## TASK ITEM
What is needed is a word-for-word copy of the lines below from the one with "Screen dimensions: 259x155" through the one with "Task: Click the CHENG-HAN YU section heading", both included, with every picture left out.

Records from a data collection:
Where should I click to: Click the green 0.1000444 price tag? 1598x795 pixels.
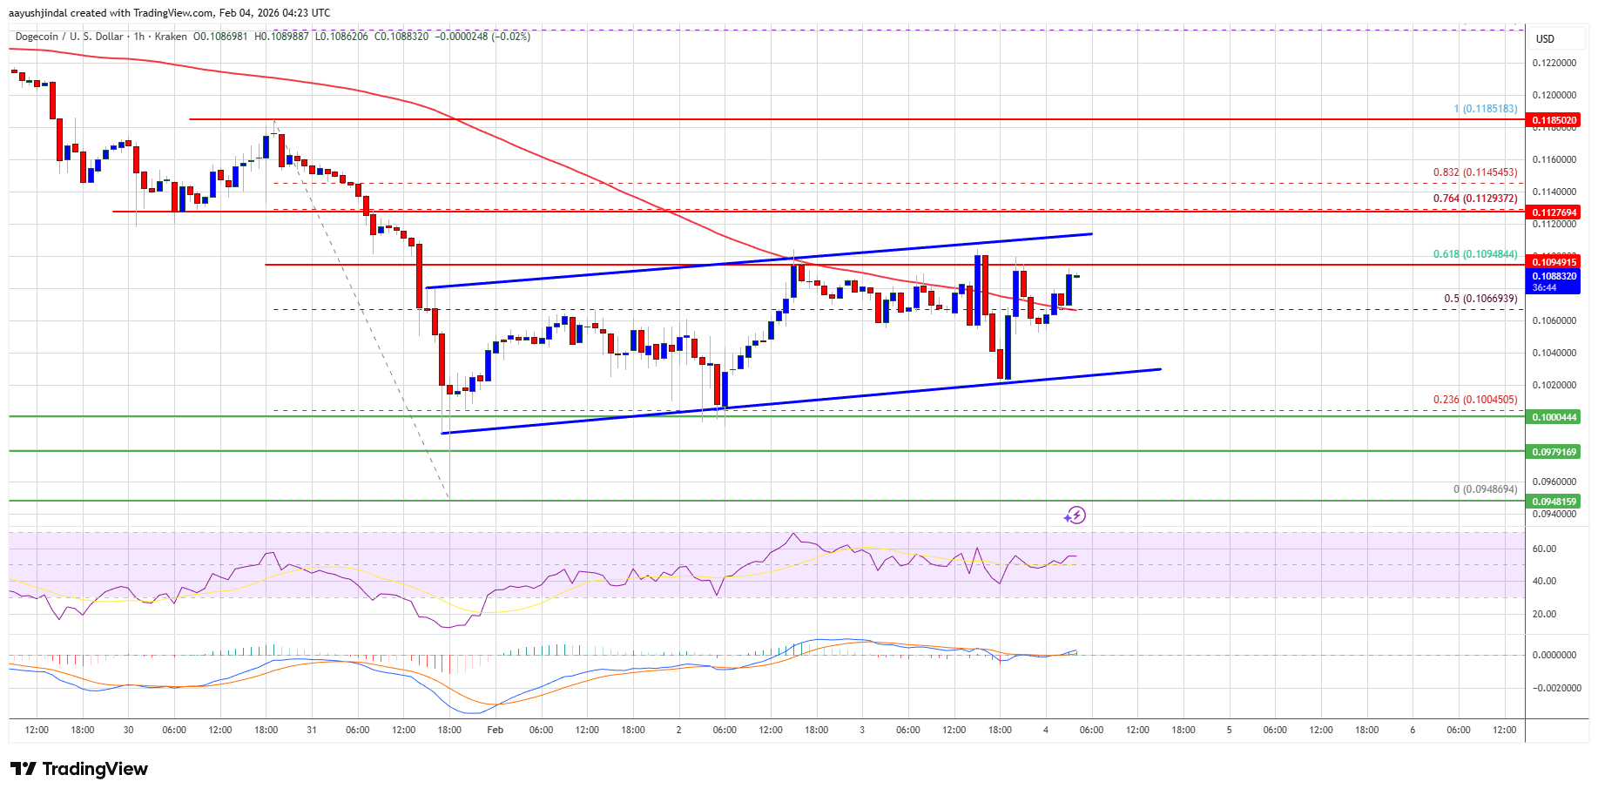tap(1554, 417)
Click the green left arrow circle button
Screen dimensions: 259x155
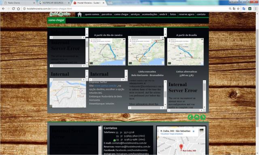pos(191,117)
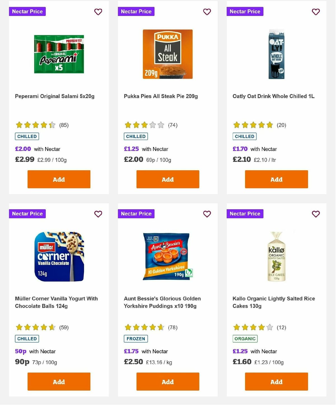
Task: Open the CHILLED tag under Peperami Original Salami
Action: tap(27, 136)
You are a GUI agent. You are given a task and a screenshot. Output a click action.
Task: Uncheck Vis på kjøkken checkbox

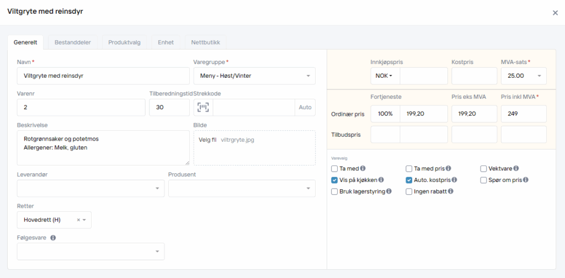point(334,180)

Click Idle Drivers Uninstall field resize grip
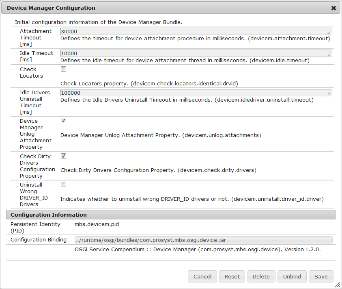(x=329, y=94)
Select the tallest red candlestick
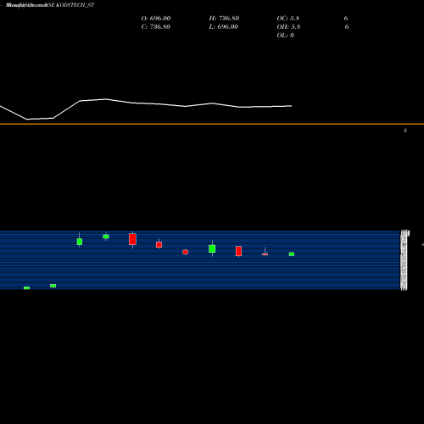This screenshot has height=424, width=424. click(x=132, y=239)
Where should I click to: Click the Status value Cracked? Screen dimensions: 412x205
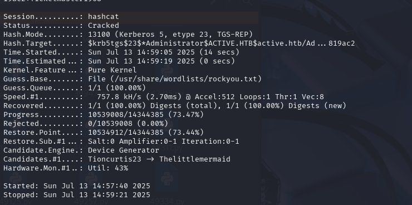(x=103, y=26)
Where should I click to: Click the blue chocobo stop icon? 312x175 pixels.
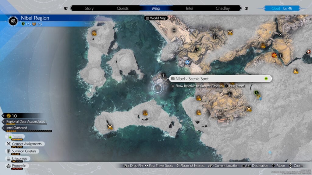[188, 62]
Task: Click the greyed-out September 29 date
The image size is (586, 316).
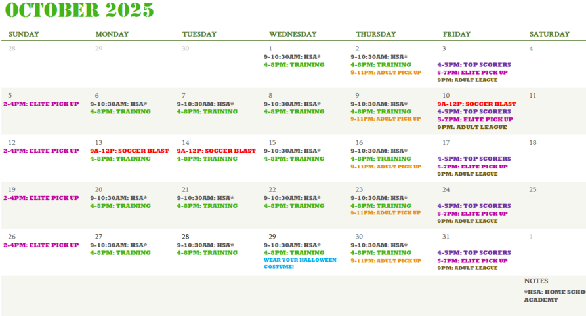Action: (98, 49)
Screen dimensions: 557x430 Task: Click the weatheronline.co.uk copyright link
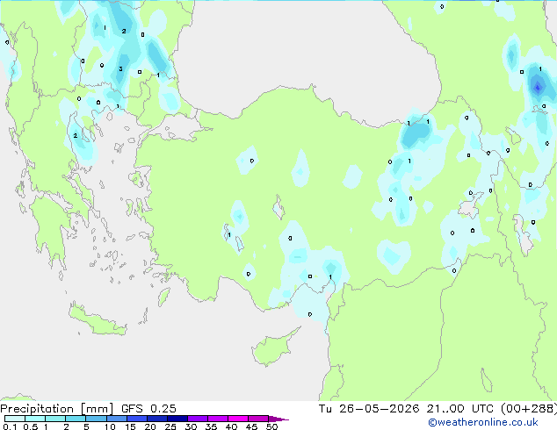[483, 422]
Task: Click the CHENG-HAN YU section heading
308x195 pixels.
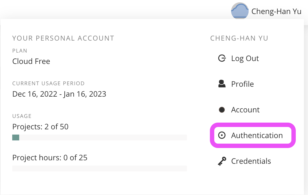Action: pyautogui.click(x=239, y=38)
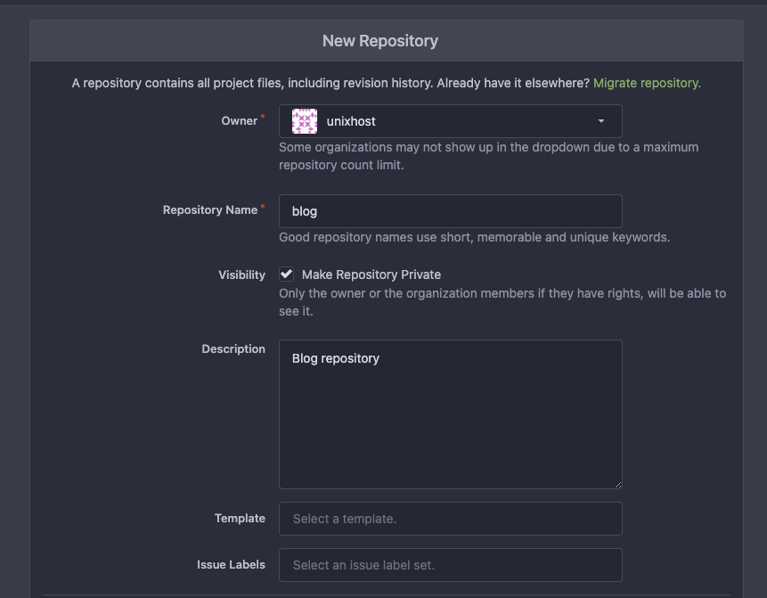Click the Issue Labels field label
The width and height of the screenshot is (767, 598).
point(231,564)
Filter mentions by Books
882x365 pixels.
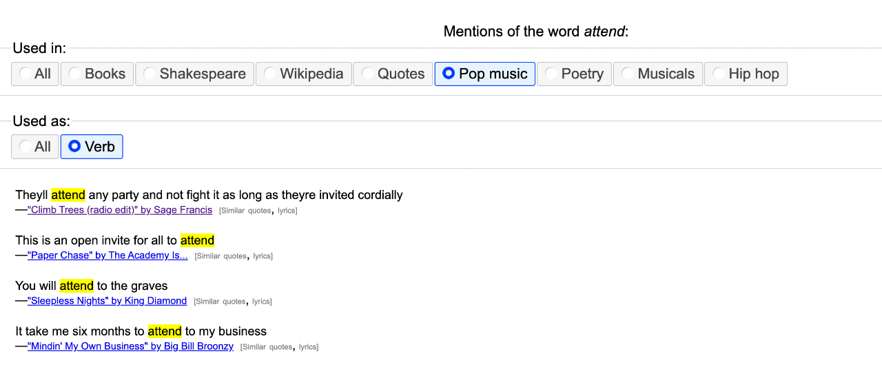97,74
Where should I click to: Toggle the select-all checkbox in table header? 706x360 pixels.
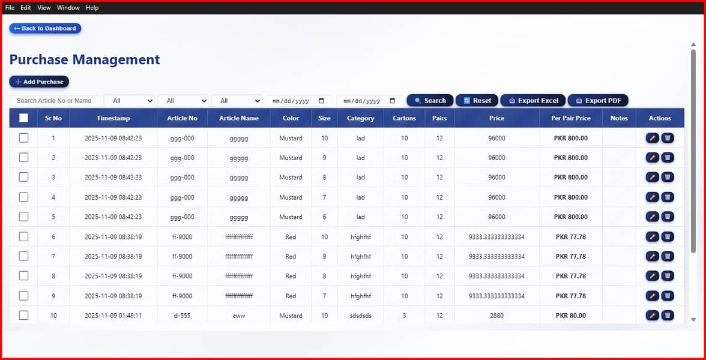click(24, 118)
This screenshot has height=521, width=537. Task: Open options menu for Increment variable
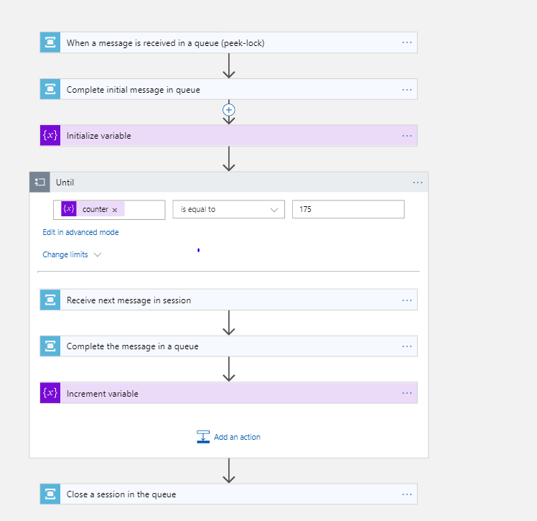[407, 393]
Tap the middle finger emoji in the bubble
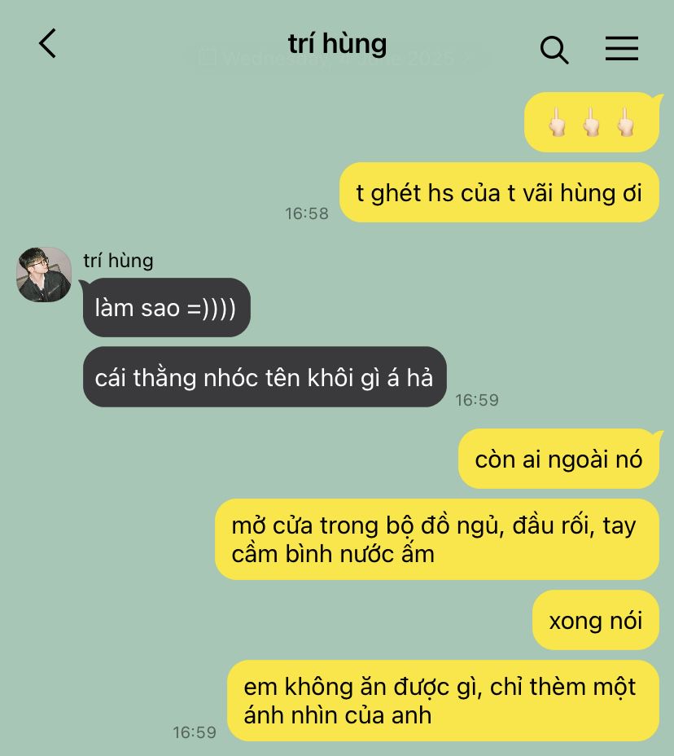Image resolution: width=674 pixels, height=756 pixels. (592, 121)
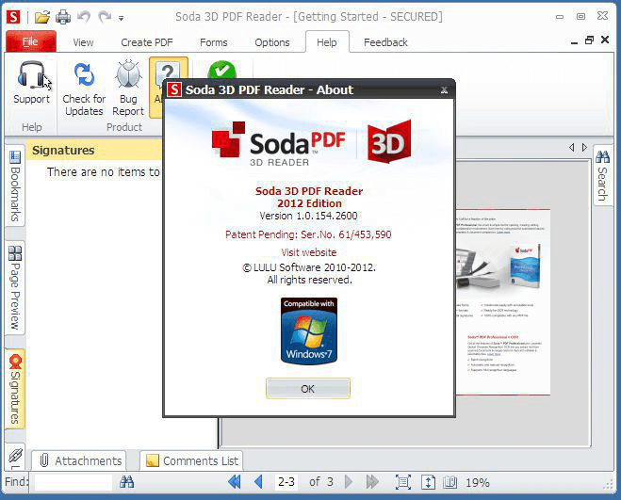Go to previous page arrow
The image size is (621, 500).
point(258,482)
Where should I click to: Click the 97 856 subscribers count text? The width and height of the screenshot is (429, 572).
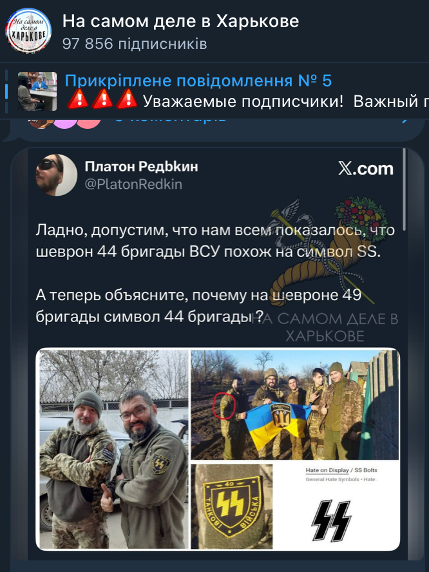click(135, 44)
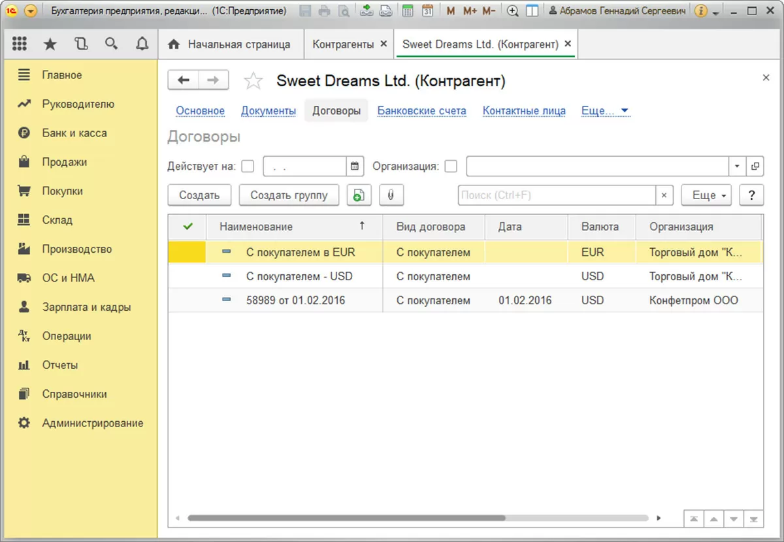
Task: Open calendar picker for date field
Action: (355, 166)
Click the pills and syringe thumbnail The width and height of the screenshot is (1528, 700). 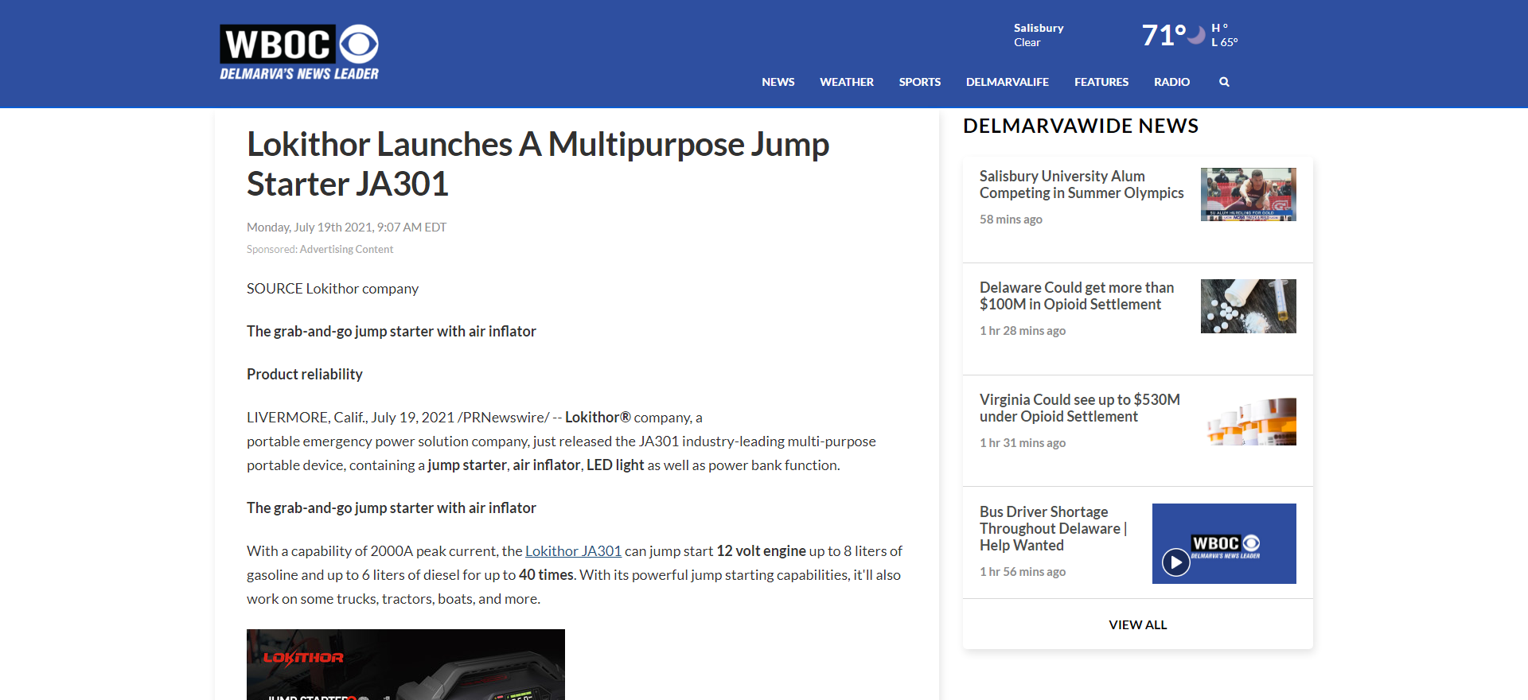pos(1248,306)
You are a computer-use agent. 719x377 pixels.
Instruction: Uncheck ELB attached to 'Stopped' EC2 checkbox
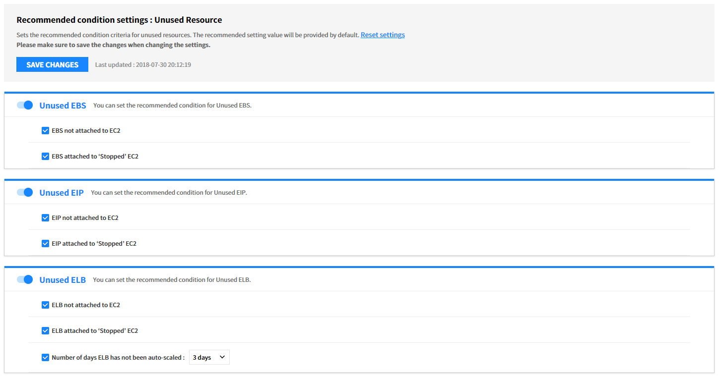pos(45,331)
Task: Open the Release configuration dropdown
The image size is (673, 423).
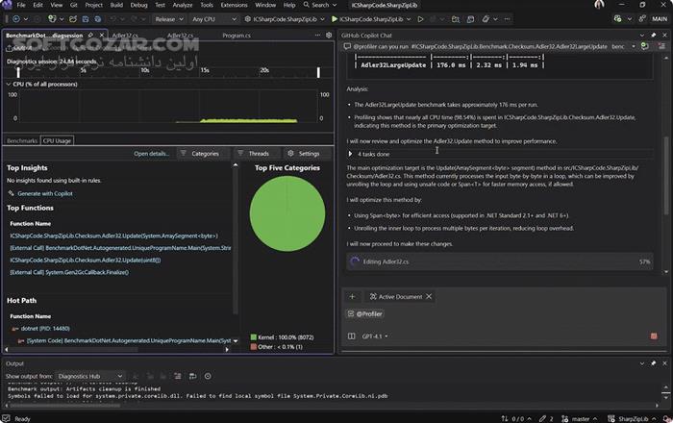Action: click(x=169, y=18)
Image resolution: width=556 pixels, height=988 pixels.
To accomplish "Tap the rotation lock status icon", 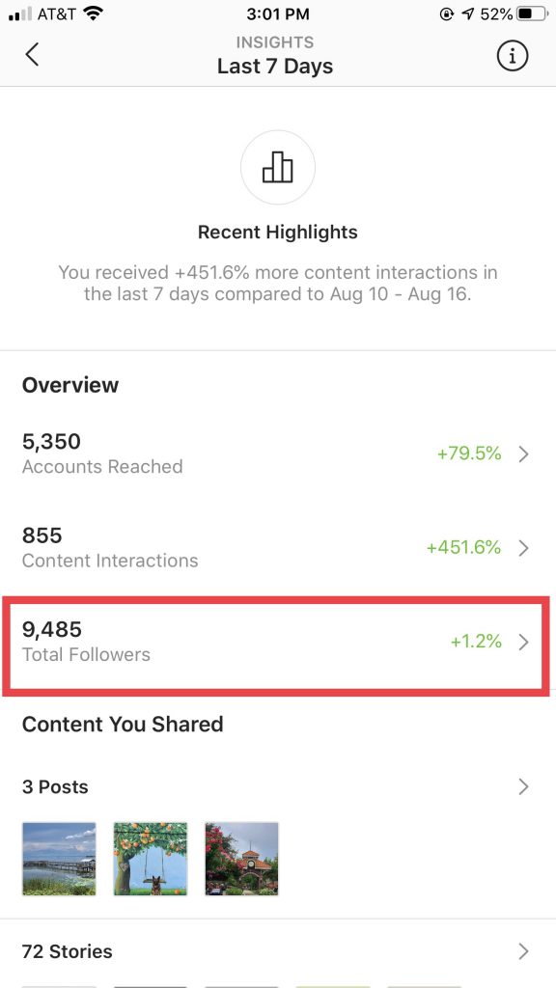I will click(x=446, y=14).
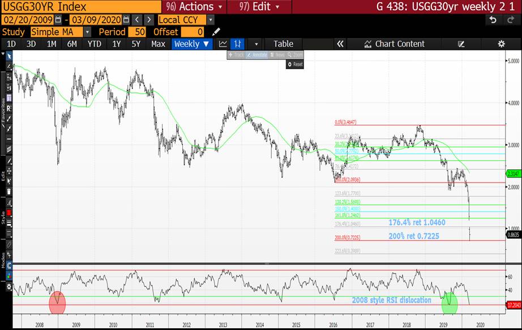Collapse panel with double chevron button
Screen dimensions: 522x330
tap(340, 44)
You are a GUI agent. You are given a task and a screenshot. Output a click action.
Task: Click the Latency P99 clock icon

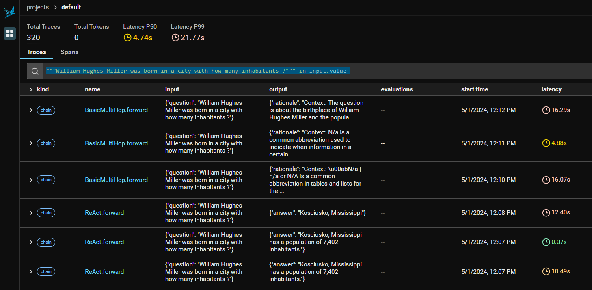(175, 38)
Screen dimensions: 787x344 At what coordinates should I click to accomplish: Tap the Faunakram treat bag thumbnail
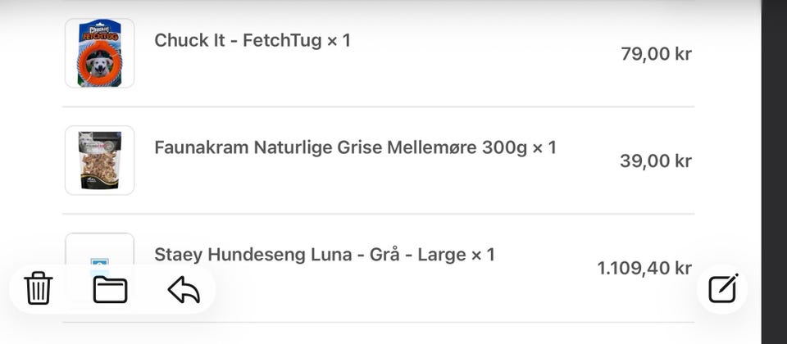click(99, 161)
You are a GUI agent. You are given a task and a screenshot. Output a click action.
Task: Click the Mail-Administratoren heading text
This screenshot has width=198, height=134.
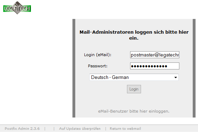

## ANSWER FOR THE TASK
Screen dimensions: 259x155
pos(191,117)
Task: Open the CHILLED tag under Peperami Original Salami
Action: tap(27, 136)
You are a GUI agent. You are given a task and a screenshot. Output a click action.
Task: Uncheck Vis på kjøkken checkbox

point(334,180)

Click Idle Drivers Uninstall field resize grip
(x=329, y=94)
Select the tallest red candlestick
This screenshot has height=424, width=424. click(x=132, y=239)
Where should I click to: Click the Status value Cracked? Screen dimensions: 412x205
(x=103, y=26)
Where should I click to: Click the blue chocobo stop icon? 312x175 pixels.
[188, 62]
Task: Click the greyed-out September 29 date
The image size is (586, 316).
Action: (98, 49)
Screen dimensions: 557x430 Task: Click the weatheronline.co.uk copyright link
[483, 422]
Task: Click the CHENG-HAN YU section heading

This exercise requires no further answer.